Wie sinnvoll sind nächtliche Ausgangssperren wirklich? Diese Frage wird insbesondere in den sozialen Medien hitzig diskutiert. Laut den Ergebnissen einer hessischen Studie der Universität Gießen gibt es keinen signifikanten Zusammenhang zwischen den bislang geltenden nächtlichen Ausgangssperren und der Auswirkung auf die Inzidenzzahlen.

Künftig soll es laut dem Bundestag zu einer bundesweiten nächtlichen Ausgangssperre von 22 bis 5 Uhr für Kreise oder kreisfreie Städte, in denen die Inzidenz sieben Tage lang über dem Wert von 100 lag, kommen.
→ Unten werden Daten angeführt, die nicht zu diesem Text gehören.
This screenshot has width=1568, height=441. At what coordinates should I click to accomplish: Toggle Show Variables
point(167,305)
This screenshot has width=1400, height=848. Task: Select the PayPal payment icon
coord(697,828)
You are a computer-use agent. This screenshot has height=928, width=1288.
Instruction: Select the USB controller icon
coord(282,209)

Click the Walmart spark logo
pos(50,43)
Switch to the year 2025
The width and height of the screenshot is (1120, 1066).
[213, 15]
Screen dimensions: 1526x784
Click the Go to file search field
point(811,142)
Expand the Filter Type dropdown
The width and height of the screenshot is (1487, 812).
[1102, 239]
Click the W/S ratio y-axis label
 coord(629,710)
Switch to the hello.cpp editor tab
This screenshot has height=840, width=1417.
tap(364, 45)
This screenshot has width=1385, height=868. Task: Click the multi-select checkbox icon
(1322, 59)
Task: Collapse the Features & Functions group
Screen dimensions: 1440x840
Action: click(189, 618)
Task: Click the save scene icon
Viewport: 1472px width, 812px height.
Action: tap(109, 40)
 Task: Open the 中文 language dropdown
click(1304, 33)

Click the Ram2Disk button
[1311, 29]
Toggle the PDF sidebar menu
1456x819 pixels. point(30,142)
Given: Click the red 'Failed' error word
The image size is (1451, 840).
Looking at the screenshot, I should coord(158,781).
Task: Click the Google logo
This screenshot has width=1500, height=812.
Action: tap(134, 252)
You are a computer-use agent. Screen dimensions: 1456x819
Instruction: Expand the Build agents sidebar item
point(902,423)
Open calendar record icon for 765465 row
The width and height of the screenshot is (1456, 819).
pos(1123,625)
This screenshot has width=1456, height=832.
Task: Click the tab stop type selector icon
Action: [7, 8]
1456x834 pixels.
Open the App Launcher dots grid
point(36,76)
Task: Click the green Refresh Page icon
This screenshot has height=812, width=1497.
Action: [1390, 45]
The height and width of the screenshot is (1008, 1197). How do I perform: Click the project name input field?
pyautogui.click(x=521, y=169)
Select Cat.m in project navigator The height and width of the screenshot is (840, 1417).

Die hessischen Forscher betonen jedoch in ihrer aktuellen Studie, dass die nächtlichen Ausgangssperren die Inzidenzen nicht reduzieren. Für die Studie waren die Inzidenzwerte des Robert-Koch-Institutes von mehreren hessischen Kreisen sowie kreisfreien Städten, in denen nächtliche Ausgangssperren geltend gemacht wurden, von Interesse.

Studie zu nächtlichen Ausgangssperren: "Kein effektives Mittel"

Die Untersuchungen wurden in einem Zeitraum von Mitte November 2020 bis Ende Februar 2021, also inmitten der "zweiten Welle" der Pandemie, durchgeführt. Für die Realisierung der Studie wurde die Entwicklung der Sieben-Tage-Inzidenzen von hessischen Kreisen und kreisfreien Städten in denen Ausgangssperren verhängt wurden, mit jenen, in denen dieses Gesetz nicht galt, verglichen. Innerhalb des Beobachtungszeitraums galt für 15 von 26 hessischen Landkreisen die Einschränkung der nächtlichen Ausgangssperre. Im Schnitt dauerte eine Ausgangssperre 28 Tage.

Um die Übertragung des Coronavirus zu begrenzen, seien die nächtlichen Ausgangssperren "kein effektives Mittel", insbesondere dann, wenn schon andere Corona-Maßnahmen greifen. Das Fazit der Autoren lautet deshalb: „Unsere Ergebnisse legen nahe, dass nächtliche Ausgangssperren keine effektive Maßnahme zur Eindämmung der Virusübertragung sind, wenn andere nicht-pharmakologische Interventionen bereits eingeführt wurden“.

In manchen Landkreisen galten zusätzlich zur nächtlichen Ausgangssperre auch andere Maßnahmen wie zum Beispiel die Einschränkung des Bewegungsradius oder die Begrenzung des erlaubten Indoor-Individualsports. Für die Forscher wurden diese Maßnahmen zusammen mit der Ausgangssperre analysiert, da die Auswirkungen der einzelnen Regeln nicht voneinander zu trennen waren. Für die Landkreise, in denen ein solches Maßnahmenbündel galt, sei demzufolge ebenso kein signifikanter Effekt in Zusammenhang mit der Reduzierung der Inzidenzen erzielt worden.